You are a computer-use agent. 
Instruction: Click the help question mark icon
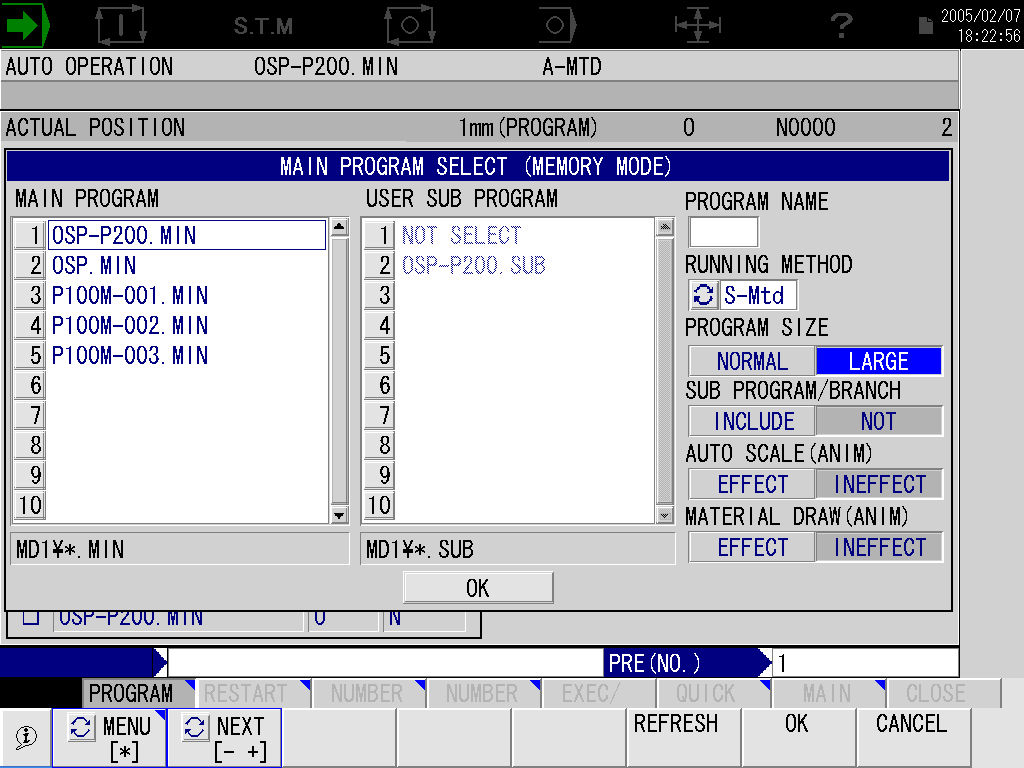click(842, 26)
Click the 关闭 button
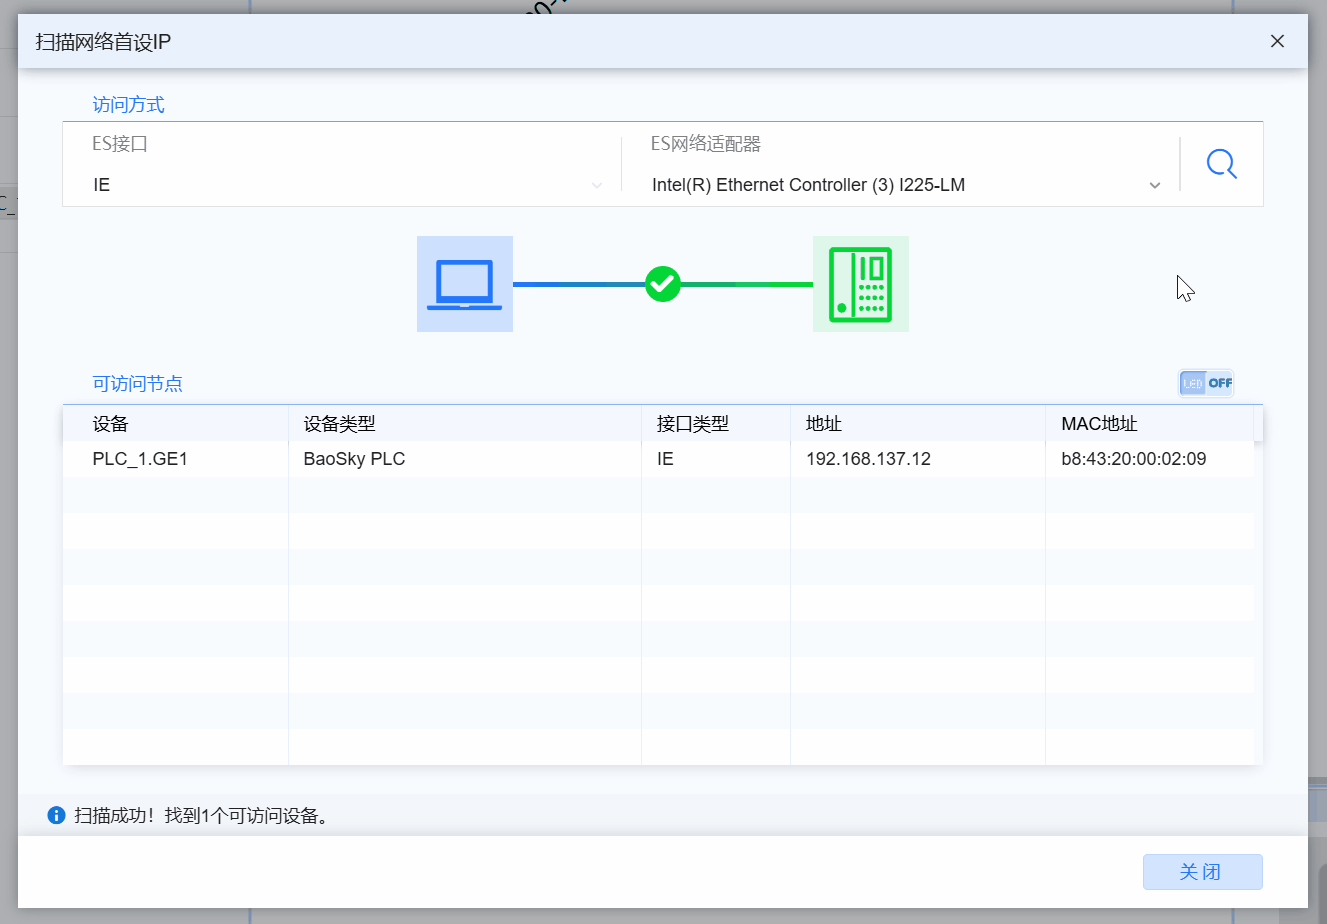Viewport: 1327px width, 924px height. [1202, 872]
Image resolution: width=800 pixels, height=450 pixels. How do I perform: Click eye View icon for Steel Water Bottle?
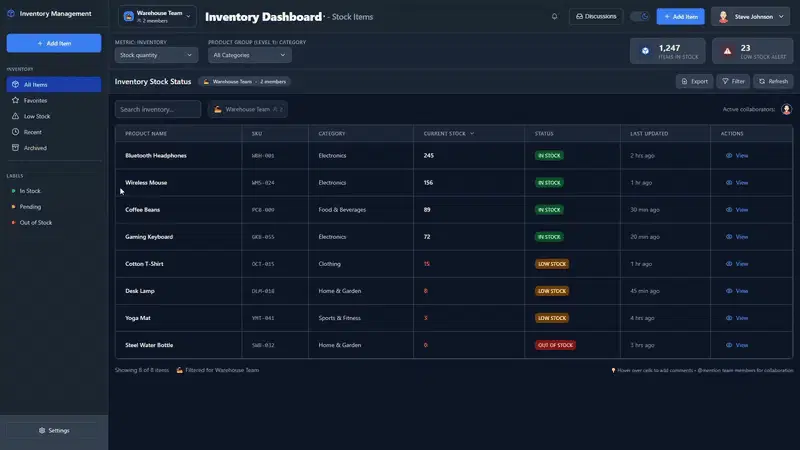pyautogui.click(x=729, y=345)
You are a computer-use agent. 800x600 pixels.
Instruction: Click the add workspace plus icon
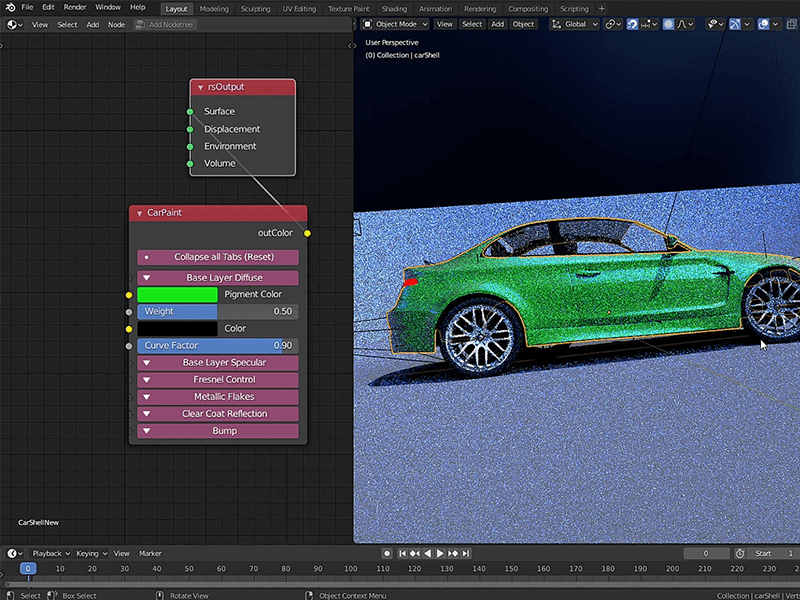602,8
_ _ _ _ _ _ _
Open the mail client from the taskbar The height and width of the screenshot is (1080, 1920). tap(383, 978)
_ _ _ _ _ _ _
* Exercício *
Liste, copiando-as na íntegra, todas as linhas dos registros acima em que aparece a sequência "computer".

* Resposta *
You are a computer-use agent. 
You are a computer-use agent. 800x600 pixels.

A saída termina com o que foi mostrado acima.